§ Your goal
Transcribe exactly every line from the one containing "Task: Show Recent files in sidebar" down to the final line of the listing below, including both, and leave out the rest.

§ Records for this task
☆ ☆ ☆

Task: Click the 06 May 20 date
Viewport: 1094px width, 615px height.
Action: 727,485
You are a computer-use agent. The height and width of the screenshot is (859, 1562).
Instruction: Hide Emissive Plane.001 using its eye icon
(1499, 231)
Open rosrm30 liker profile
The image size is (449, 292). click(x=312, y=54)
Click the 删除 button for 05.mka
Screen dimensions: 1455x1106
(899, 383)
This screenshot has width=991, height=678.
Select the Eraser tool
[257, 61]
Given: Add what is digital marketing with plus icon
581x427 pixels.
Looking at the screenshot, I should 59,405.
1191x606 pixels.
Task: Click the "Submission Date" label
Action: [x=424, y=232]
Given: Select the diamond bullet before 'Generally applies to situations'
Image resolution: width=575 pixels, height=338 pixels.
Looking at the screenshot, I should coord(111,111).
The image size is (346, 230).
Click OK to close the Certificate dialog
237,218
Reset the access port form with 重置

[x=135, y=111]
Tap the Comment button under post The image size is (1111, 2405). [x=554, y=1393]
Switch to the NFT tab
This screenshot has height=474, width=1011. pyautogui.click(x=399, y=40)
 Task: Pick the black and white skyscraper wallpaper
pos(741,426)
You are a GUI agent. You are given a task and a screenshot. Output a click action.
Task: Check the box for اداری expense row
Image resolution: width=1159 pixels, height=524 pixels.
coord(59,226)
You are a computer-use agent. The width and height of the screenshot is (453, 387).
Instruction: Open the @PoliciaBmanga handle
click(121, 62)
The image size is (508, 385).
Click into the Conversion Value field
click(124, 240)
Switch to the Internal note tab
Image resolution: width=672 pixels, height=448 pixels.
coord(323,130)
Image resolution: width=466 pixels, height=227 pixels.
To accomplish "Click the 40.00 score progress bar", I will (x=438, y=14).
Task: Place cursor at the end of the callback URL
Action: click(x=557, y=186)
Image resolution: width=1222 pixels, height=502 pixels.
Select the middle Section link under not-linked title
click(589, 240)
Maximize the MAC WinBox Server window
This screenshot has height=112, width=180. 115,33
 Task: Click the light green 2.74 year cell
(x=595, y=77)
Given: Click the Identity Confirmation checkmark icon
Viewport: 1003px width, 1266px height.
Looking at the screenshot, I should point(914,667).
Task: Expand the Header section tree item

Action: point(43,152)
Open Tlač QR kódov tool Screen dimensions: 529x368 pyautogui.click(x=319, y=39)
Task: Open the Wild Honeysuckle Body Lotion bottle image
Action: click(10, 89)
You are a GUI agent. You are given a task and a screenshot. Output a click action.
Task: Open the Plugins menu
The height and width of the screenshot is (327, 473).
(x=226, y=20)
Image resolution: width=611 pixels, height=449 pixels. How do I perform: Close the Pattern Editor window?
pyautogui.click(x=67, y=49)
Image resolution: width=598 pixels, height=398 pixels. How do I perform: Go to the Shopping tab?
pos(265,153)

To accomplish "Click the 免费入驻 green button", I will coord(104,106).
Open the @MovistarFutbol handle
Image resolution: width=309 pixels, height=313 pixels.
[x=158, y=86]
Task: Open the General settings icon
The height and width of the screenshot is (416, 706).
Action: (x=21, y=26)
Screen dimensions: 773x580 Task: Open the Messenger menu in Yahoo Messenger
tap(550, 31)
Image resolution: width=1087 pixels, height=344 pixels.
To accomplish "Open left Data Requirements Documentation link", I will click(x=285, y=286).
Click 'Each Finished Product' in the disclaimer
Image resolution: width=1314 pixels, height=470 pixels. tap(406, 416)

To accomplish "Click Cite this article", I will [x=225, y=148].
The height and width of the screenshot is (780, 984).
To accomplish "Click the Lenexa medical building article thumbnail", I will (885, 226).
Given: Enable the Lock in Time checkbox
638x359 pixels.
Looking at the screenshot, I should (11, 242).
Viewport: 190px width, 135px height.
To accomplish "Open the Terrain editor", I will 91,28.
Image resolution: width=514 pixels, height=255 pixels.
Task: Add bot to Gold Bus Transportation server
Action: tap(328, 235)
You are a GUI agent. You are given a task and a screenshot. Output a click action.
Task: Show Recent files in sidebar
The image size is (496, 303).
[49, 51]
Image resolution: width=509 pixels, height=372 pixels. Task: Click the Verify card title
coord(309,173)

☆ ☆ ☆

§ Answer to this task
Task: Show Recent files in sidebar
The image size is (496, 303).
[49, 51]
Image resolution: width=509 pixels, height=372 pixels. Task: Click the Verify card title
coord(309,173)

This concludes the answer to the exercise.